Required work
Reproduce the material from the line with "Launch the AI Video Generator tool" up to and including the line with "Action: click(x=169, y=99)", swapping "legend value" for "chart label" and keeping everything else the same. Omit the pictures from your answer.

Input records

[Start]

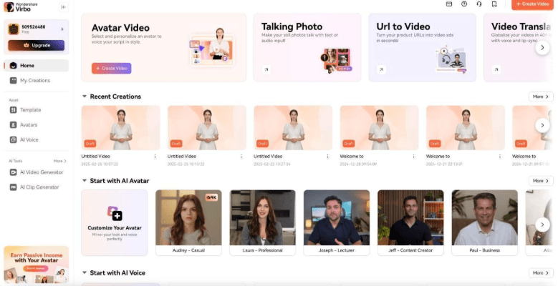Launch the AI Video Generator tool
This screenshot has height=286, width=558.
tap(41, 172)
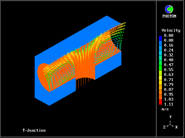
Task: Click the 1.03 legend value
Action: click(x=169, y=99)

[End]
[Start]

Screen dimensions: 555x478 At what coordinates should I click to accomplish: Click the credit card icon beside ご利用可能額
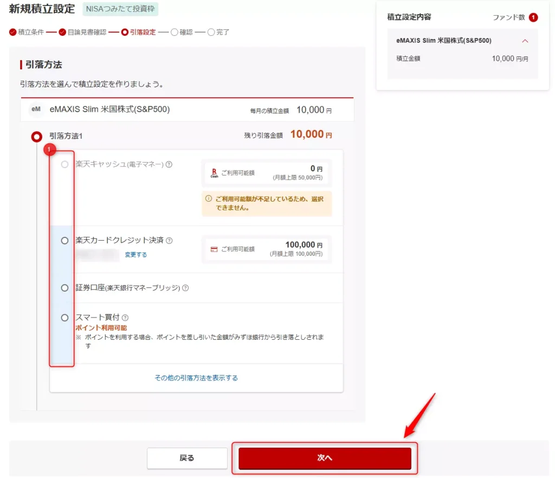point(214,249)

[End]

Complete output
Launch the AI Video Generator tool
This screenshot has height=286, width=558.
tap(41, 172)
Task: Click the 1.03 chart label
Action: click(x=169, y=99)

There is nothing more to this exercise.